Wednesday, February 16, 2011

Expansion of the Government Provision of Health Care and Individual Rights: Panacea or Pandora’s Box?

“The proposal that promoting and protecting human rights is inextricably linked to the challenge of promoting and protecting health derives in part from ecognition that health and human rights are complementary approaches to the central problem of defending and advancing human well-being.” Jonathan Mann.

The Patient Protection and Affordable Care Act will create a much needed expansion of government supported health programs which will improve access to health care for many Americans. However, under current jurisprudence, if the policy makers who craft these new programs fail to proceed with great caution, the expansion of the government provision of health care could come at a significant cost to individual rights. Our country sits at a crossroads with the choice to either proceed to promote the health and well-being of the population while promoting and protecting individual rights or to enhance public health at the expense of these rights.

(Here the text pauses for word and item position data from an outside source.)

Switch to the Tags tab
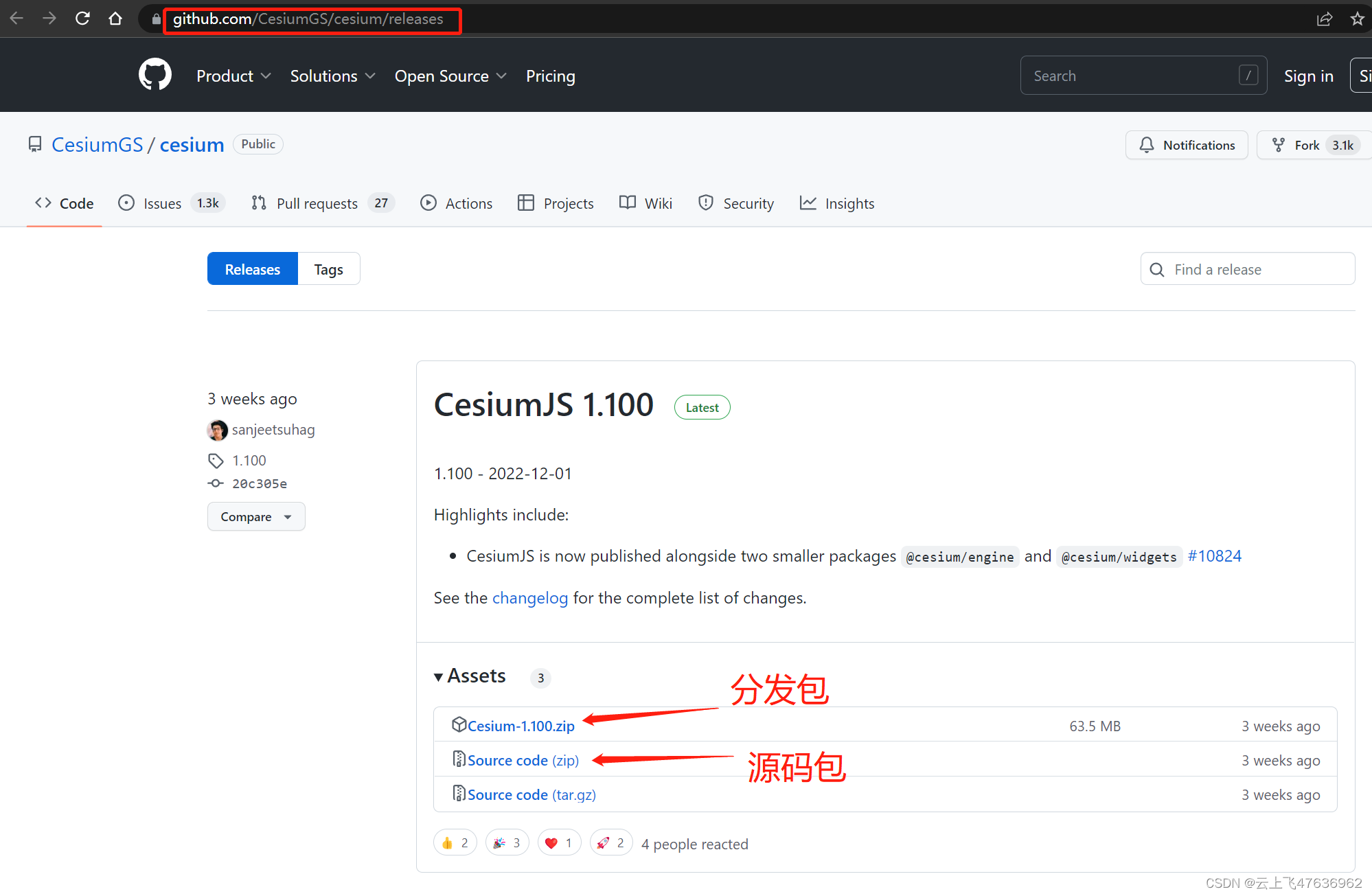 tap(328, 268)
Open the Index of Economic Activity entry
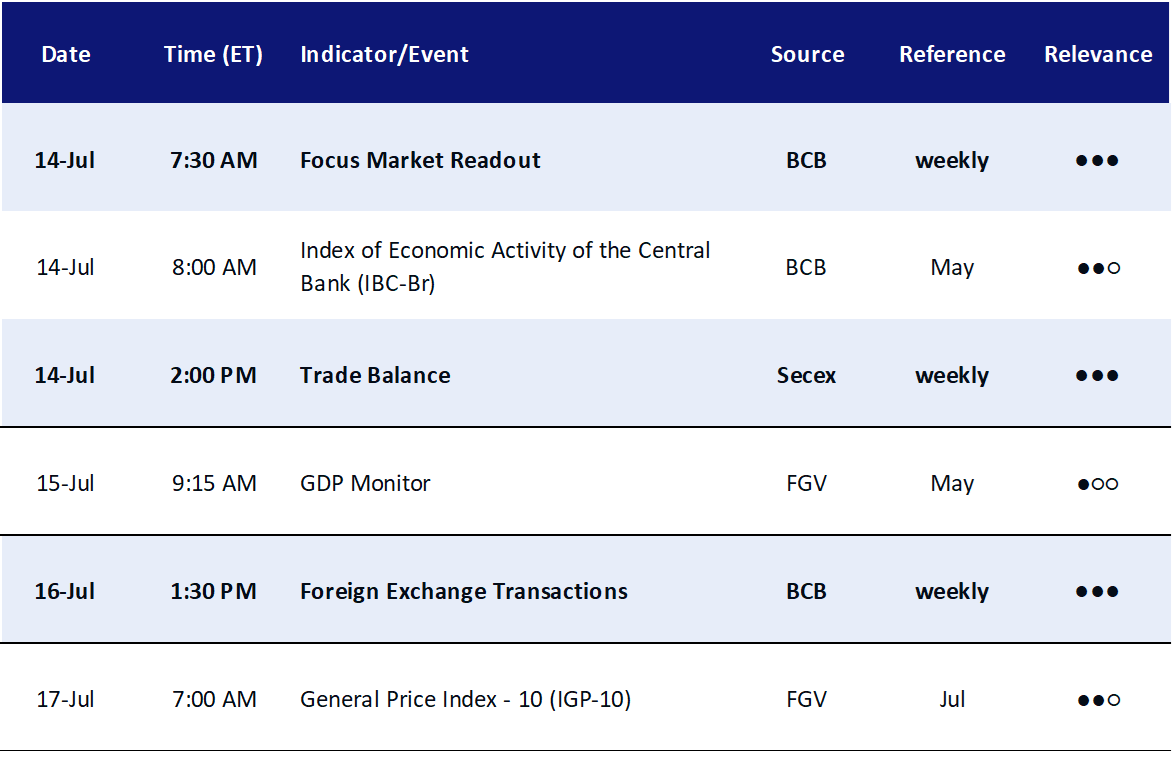 tap(505, 266)
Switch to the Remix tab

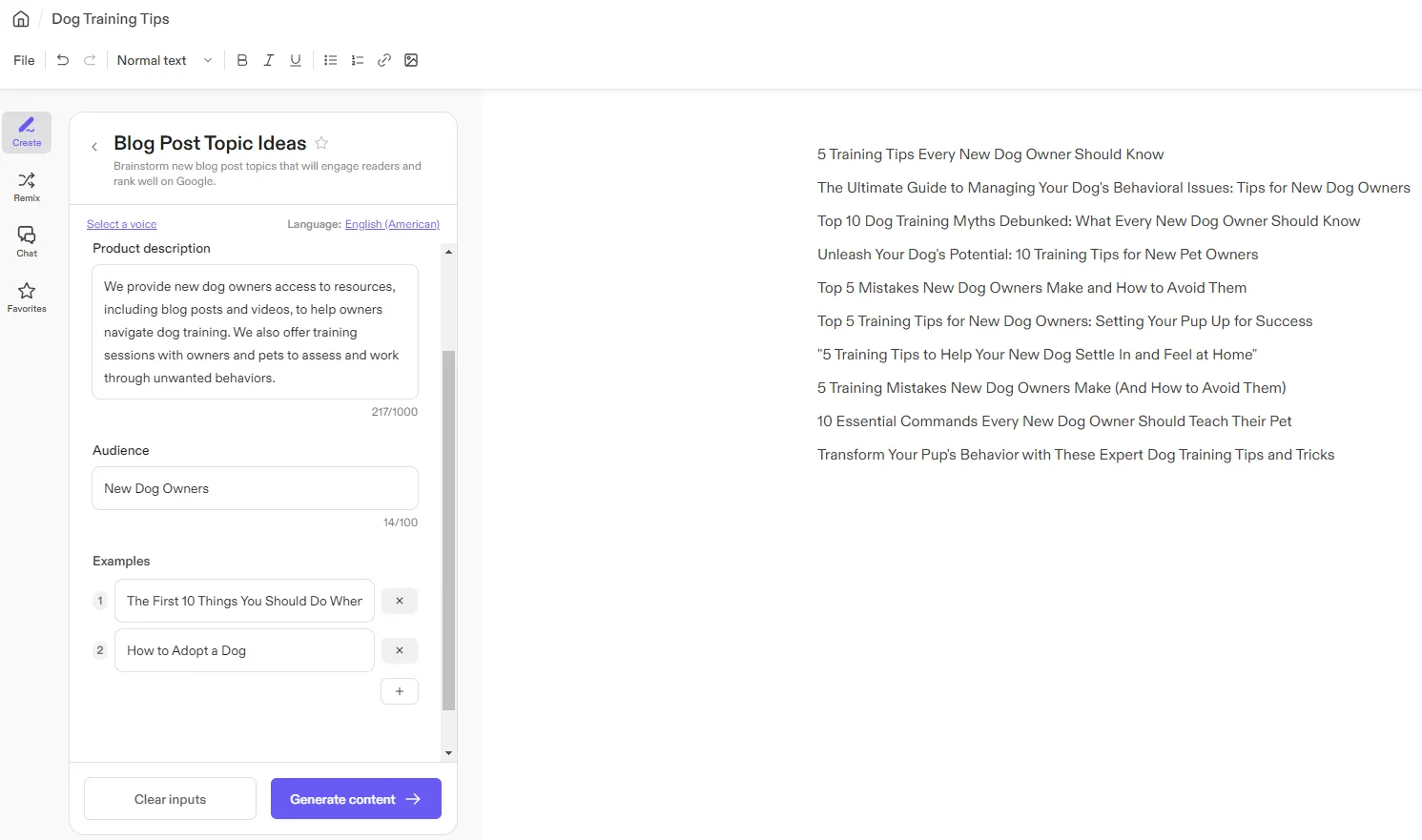(27, 187)
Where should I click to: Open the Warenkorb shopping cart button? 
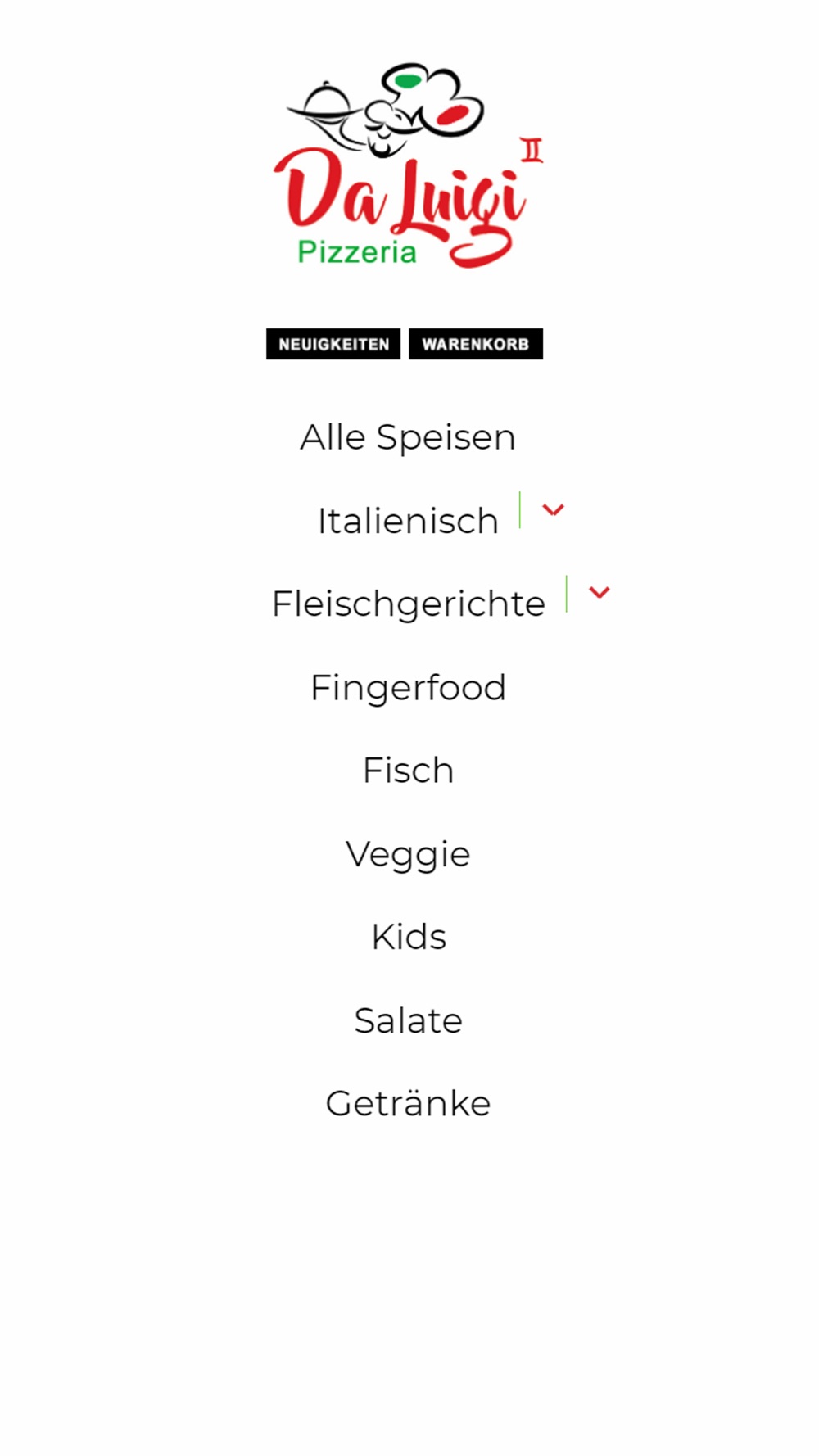coord(476,344)
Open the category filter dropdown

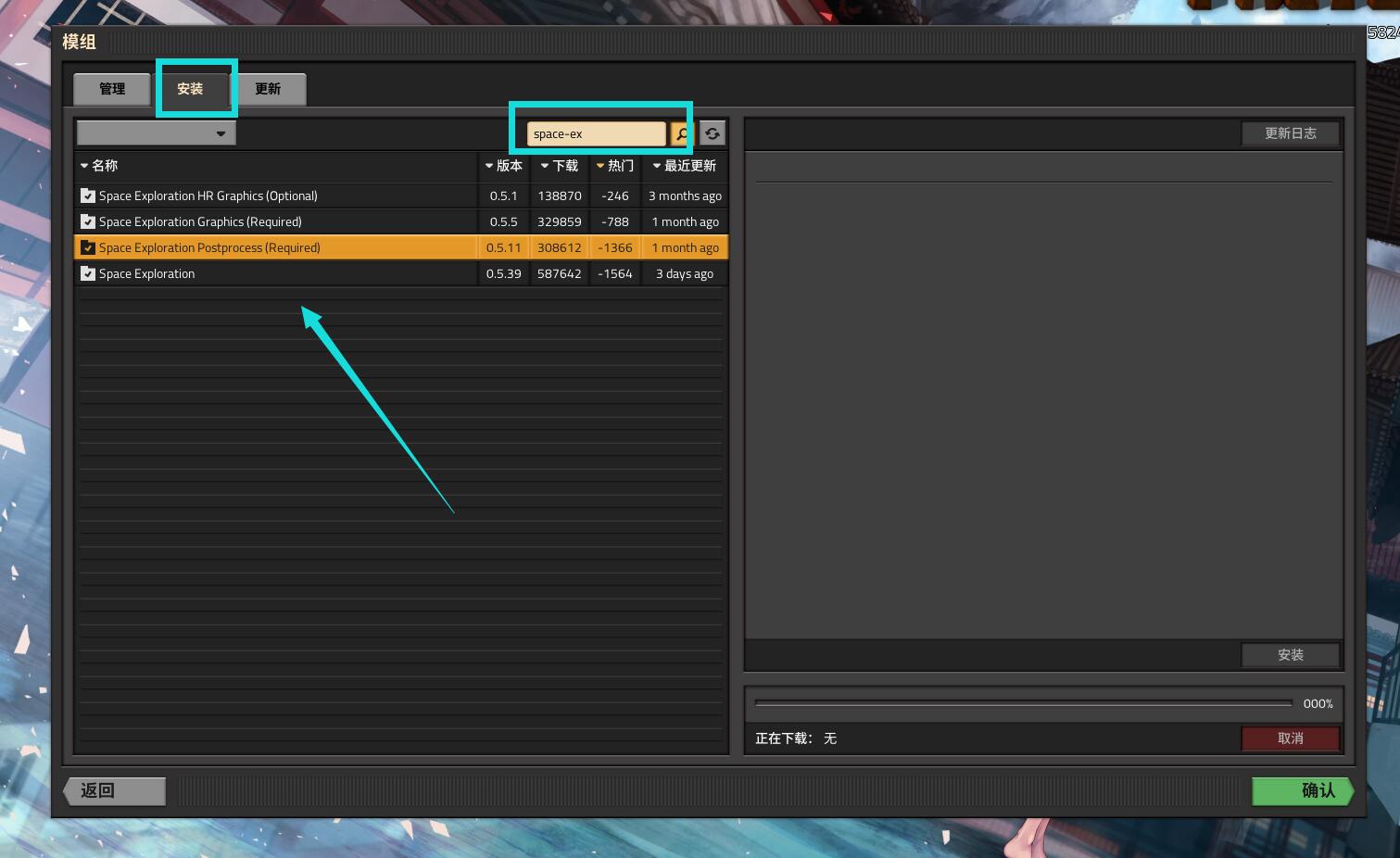[156, 133]
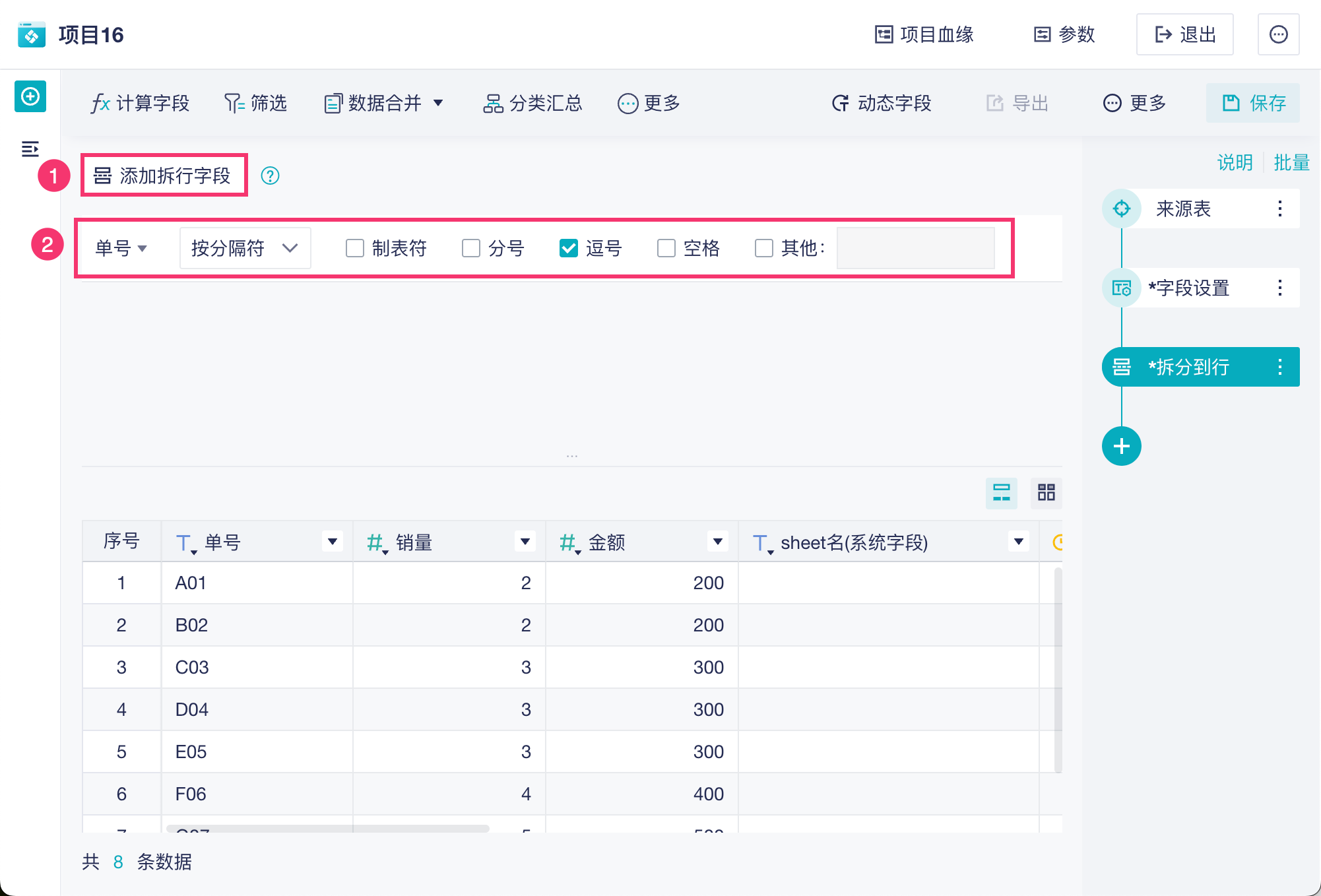This screenshot has width=1321, height=896.
Task: Open three-dot menu of 字段设置 node
Action: click(x=1279, y=288)
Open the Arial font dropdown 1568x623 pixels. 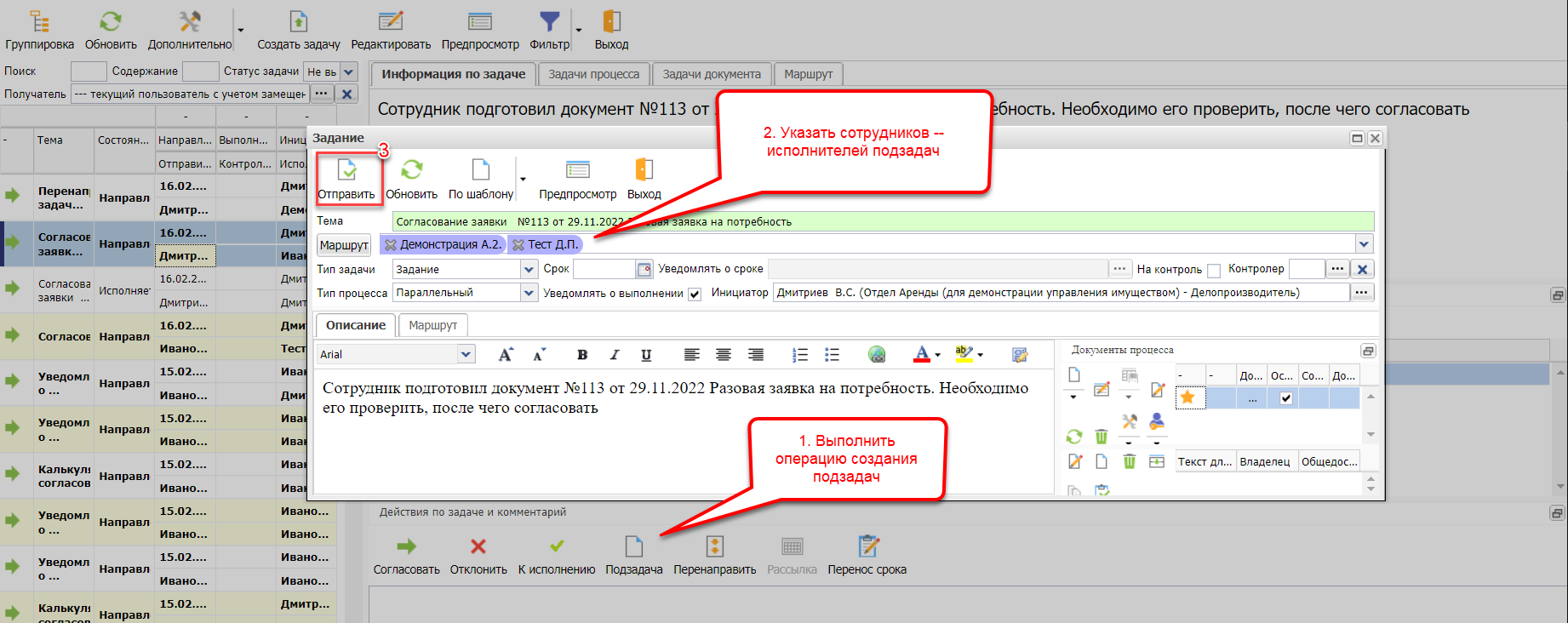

The threat to individual rights which lurks within the expansion of government supported health care programs originates with the body of jurisprudence built around Rust v. Sullivan. In Rust, the Supreme Court upheld legislation that barred health care providers who accepted government funds from engaging in abortion counseling, referral and activities. The Court held that:

[t]he Government can, without violating the Constitution, selectively fund a program to encourage certain activities it believes to be in the public interest, without at the same time funding an alternative program, which seeks to deal with the problem in another way. A legislature’s decision not to subsidize the exercise of a fundamental right does not infringe the right. There is a basic difference between direct state interference with a protected activity and state encouragement of an alternative activity consonant with legislative policy.
This body of jurisprudence opens the door for programs like the one being pilot tested in West Virginia that I blogged on last week over at the Health Law Prof Blog. In early 2007, the federal government approved the West Virginia Pilot Project which provides health care for low-income, Medicaid beneficiaries. This program, and ones like it, is an attempt to respond to the ‘obesity crisis’ and the overall rise in health care costs. The West Virginia Pilot Project punishes those who do not join, and religiously adhere to, weight-loss or anti-smoking programs, or who otherwise fail to strictly comply with doctor's orders or to comply with government mandates. The punishment for this failure to conform is the denial of important medical services. A recent study of the program indicates that it is, in fact, negatively impacting access to health care. This type of paternalistic program violates the harm principle as it reaches out to broadly regulate the behavior of low-income individuals that is self-regarding; in other words, conduct that impacts only the individual. It is the first step on a slippery slope of potentially ever-expanding limitations on freedom of choice and individual rights, all in the name of public health.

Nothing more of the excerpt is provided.